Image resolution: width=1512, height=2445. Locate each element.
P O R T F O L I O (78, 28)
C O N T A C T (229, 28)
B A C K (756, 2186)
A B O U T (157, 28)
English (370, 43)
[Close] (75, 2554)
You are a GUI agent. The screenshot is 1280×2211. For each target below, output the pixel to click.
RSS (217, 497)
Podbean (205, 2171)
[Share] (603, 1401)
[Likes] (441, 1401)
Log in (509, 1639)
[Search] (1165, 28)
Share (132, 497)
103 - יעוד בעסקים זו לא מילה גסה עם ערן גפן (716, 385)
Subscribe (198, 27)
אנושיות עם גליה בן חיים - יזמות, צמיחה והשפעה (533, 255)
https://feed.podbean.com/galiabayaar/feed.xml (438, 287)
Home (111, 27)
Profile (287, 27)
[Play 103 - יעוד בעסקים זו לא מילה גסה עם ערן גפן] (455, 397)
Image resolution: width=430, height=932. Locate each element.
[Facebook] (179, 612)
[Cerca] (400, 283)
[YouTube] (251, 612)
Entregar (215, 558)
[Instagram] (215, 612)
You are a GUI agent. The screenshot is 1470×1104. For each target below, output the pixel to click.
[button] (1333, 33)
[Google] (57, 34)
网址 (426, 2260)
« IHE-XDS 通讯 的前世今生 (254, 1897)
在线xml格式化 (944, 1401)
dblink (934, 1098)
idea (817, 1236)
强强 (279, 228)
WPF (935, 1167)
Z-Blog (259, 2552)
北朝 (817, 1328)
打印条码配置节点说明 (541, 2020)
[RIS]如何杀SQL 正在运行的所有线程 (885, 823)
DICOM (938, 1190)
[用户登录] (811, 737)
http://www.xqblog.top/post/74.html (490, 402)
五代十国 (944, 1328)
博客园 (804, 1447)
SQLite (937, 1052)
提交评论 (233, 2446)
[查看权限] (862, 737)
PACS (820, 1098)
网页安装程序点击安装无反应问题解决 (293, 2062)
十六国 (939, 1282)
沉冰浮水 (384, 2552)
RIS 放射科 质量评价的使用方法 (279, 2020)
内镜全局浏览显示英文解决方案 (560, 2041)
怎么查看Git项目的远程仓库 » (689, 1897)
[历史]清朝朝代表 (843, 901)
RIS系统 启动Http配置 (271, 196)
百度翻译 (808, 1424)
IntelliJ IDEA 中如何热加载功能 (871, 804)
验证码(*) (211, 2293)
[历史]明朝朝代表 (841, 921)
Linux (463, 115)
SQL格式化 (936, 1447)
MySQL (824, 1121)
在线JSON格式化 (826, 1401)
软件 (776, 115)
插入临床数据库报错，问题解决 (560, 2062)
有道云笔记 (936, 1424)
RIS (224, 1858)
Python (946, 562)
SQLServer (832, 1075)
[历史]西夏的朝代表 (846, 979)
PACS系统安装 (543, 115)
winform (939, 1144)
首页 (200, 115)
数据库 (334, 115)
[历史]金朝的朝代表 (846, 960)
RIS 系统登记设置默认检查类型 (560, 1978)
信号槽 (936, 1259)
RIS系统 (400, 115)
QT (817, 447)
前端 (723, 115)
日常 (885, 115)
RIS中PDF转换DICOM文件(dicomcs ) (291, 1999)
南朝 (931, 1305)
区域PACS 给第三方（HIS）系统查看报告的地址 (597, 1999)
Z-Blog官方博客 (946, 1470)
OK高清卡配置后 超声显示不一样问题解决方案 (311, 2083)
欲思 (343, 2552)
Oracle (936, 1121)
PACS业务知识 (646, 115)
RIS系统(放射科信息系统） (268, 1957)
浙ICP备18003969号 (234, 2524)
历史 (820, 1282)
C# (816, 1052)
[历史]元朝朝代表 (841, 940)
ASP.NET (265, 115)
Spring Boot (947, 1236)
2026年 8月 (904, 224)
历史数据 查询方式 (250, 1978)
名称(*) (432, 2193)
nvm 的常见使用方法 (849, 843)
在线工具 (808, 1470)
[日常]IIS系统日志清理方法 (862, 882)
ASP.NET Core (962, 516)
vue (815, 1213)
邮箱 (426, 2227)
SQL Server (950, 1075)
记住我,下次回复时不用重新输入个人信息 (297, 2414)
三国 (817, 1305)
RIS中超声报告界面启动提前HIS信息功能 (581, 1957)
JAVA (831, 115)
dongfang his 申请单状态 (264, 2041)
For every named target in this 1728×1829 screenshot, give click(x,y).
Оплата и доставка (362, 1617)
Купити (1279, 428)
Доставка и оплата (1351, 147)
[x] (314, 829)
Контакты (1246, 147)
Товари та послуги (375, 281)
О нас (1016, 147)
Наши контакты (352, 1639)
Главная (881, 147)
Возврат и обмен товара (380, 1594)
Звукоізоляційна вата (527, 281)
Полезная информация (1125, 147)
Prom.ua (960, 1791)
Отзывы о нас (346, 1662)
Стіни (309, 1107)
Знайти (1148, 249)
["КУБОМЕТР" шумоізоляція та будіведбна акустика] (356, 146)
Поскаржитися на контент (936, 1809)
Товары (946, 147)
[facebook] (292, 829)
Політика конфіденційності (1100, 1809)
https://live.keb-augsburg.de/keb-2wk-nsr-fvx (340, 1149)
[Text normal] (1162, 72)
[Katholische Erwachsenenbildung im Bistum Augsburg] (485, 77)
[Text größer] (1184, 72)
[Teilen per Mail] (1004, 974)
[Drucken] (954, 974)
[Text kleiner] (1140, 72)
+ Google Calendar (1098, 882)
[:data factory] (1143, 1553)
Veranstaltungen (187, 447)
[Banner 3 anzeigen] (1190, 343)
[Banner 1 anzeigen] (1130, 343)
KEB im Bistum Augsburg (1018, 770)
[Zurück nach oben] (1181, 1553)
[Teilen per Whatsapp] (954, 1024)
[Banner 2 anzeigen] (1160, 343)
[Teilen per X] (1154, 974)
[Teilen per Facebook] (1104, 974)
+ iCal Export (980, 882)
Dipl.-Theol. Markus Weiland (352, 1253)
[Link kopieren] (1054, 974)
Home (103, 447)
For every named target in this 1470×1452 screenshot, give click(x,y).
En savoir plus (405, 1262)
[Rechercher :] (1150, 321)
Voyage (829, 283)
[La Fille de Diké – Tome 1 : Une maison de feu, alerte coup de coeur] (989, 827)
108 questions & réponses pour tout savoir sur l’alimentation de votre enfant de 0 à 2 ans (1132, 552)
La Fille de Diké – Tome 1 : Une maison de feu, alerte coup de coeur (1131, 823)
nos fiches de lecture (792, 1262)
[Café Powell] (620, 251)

**GOAL OF THE EXERCISE:** An exact copy of all the entries above is what is needed.

**ANSWER BOX:**
Image resolution: width=1512, height=2445. Locate each element.
P O R T F O L I O (78, 28)
C O N T A C T (229, 28)
B A C K (756, 2186)
A B O U T (157, 28)
English (370, 43)
[Close] (75, 2554)
You are a GUI agent. The screenshot is 1280×2211. For each target below, output the pixel to click.
RSS (217, 497)
Podbean (205, 2171)
[Share] (603, 1401)
[Likes] (441, 1401)
Log in (509, 1639)
[Search] (1165, 28)
Share (132, 497)
103 - יעוד בעסקים זו לא מילה גסה עם ערן גפן (716, 385)
Subscribe (198, 27)
אנושיות עם גליה בן חיים - יזמות, צמיחה והשפעה (533, 255)
https://feed.podbean.com/galiabayaar/feed.xml (438, 287)
Home (111, 27)
Profile (287, 27)
[Play 103 - יעוד בעסקים זו לא מילה גסה עם ערן גפן] (455, 397)
Image resolution: width=430, height=932. Locate each element.
[Facebook] (179, 612)
[Cerca] (400, 283)
[YouTube] (251, 612)
Entregar (215, 558)
[Instagram] (215, 612)
You are a GUI agent. The screenshot is 1470×1104. For each target below, output the pixel to click.
[button] (1333, 33)
[Google] (57, 34)
网址 (426, 2260)
« IHE-XDS 通讯 的前世今生 (254, 1897)
在线xml格式化 (944, 1401)
dblink (934, 1098)
idea (817, 1236)
强强 (279, 228)
WPF (935, 1167)
Z-Blog (259, 2552)
北朝 (817, 1328)
打印条码配置节点说明 (541, 2020)
[RIS]如何杀SQL 正在运行的所有线程 (885, 823)
DICOM (938, 1190)
[用户登录] (811, 737)
http://www.xqblog.top/post/74.html (490, 402)
五代十国 (944, 1328)
博客园 (804, 1447)
SQLite (937, 1052)
提交评论 (233, 2446)
[查看权限] (862, 737)
PACS (820, 1098)
网页安装程序点击安装无反应问题解决 (293, 2062)
十六国 (939, 1282)
沉冰浮水 (384, 2552)
RIS 放射科 质量评价的使用方法 (279, 2020)
内镜全局浏览显示英文解决方案 (560, 2041)
怎么查看Git项目的远程仓库 » (689, 1897)
[历史]清朝朝代表 (843, 901)
RIS系统 启动Http配置 (271, 196)
百度翻译 (808, 1424)
IntelliJ IDEA 中如何热加载功能 (871, 804)
验证码(*) (211, 2293)
[历史]明朝朝代表 (841, 921)
Linux (463, 115)
SQL格式化 (936, 1447)
MySQL (824, 1121)
在线JSON格式化 (826, 1401)
软件 (776, 115)
插入临床数据库报错，问题解决 (560, 2062)
有道云笔记 (936, 1424)
RIS (224, 1858)
Python (946, 562)
SQLServer (832, 1075)
[历史]西夏的朝代表 (846, 979)
PACS系统安装 (543, 115)
winform (939, 1144)
首页 (200, 115)
数据库 (334, 115)
[历史]金朝的朝代表 (846, 960)
RIS 系统登记设置默认检查类型 (560, 1978)
信号槽 (936, 1259)
RIS系统 (400, 115)
QT (817, 447)
前端 (723, 115)
日常 (885, 115)
RIS中PDF转换DICOM文件(dicomcs ) (291, 1999)
南朝 (931, 1305)
区域PACS 给第三方（HIS）系统查看报告的地址 (597, 1999)
Z-Blog官方博客 (946, 1470)
OK高清卡配置后 超声显示不一样问题解决方案 (311, 2083)
欲思 (343, 2552)
Oracle (936, 1121)
PACS业务知识 (646, 115)
RIS系统(放射科信息系统） (268, 1957)
浙ICP备18003969号 (234, 2524)
历史 (820, 1282)
C# (816, 1052)
[历史]元朝朝代表 (841, 940)
ASP.NET (265, 115)
Spring Boot (947, 1236)
2026年 8月 (904, 224)
历史数据 查询方式 (250, 1978)
名称(*) (432, 2193)
nvm 的常见使用方法 (849, 843)
在线工具 (808, 1470)
[日常]IIS系统日志清理方法 (862, 882)
ASP.NET Core (962, 516)
vue (815, 1213)
邮箱 (426, 2227)
SQL Server (950, 1075)
记住我,下次回复时不用重新输入个人信息 (297, 2414)
三国 (817, 1305)
RIS中超声报告界面启动提前HIS信息功能 (581, 1957)
JAVA (831, 115)
dongfang his 申请单状态 (264, 2041)
For every named target in this 1728×1829 screenshot, give click(x,y).
Оплата и доставка (362, 1617)
Купити (1279, 428)
Доставка и оплата (1351, 147)
[x] (314, 829)
Контакты (1246, 147)
Товари та послуги (375, 281)
О нас (1016, 147)
Наши контакты (352, 1639)
Главная (881, 147)
Возврат и обмен товара (380, 1594)
Звукоізоляційна вата (527, 281)
Полезная информация (1125, 147)
Prom.ua (960, 1791)
Отзывы о нас (346, 1662)
Стіни (309, 1107)
Знайти (1148, 249)
["КУБОМЕТР" шумоізоляція та будіведбна акустика] (356, 146)
Поскаржитися на контент (936, 1809)
Товары (946, 147)
[facebook] (292, 829)
Політика конфіденційності (1100, 1809)
https://live.keb-augsburg.de/keb-2wk-nsr-fvx (340, 1149)
[Text normal] (1162, 72)
[Katholische Erwachsenenbildung im Bistum Augsburg] (485, 77)
[Text größer] (1184, 72)
[Teilen per Mail] (1004, 974)
[Drucken] (954, 974)
[Text kleiner] (1140, 72)
+ Google Calendar (1098, 882)
[:data factory] (1143, 1553)
Veranstaltungen (187, 447)
[Banner 3 anzeigen] (1190, 343)
[Banner 1 anzeigen] (1130, 343)
KEB im Bistum Augsburg (1018, 770)
[Zurück nach oben] (1181, 1553)
[Teilen per Whatsapp] (954, 1024)
[Banner 2 anzeigen] (1160, 343)
[Teilen per X] (1154, 974)
[Teilen per Facebook] (1104, 974)
+ iCal Export (980, 882)
Dipl.-Theol. Markus Weiland (352, 1253)
[Link kopieren] (1054, 974)
Home (103, 447)
For every named target in this 1470×1452 screenshot, give click(x,y).
En savoir plus (405, 1262)
[Rechercher :] (1150, 321)
Voyage (829, 283)
[La Fille de Diké – Tome 1 : Une maison de feu, alerte coup de coeur] (989, 827)
108 questions & réponses pour tout savoir sur l’alimentation de votre enfant de 0 à 2 ans (1132, 552)
La Fille de Diké – Tome 1 : Une maison de feu, alerte coup de coeur (1131, 823)
nos fiches de lecture (792, 1262)
[Café Powell] (620, 251)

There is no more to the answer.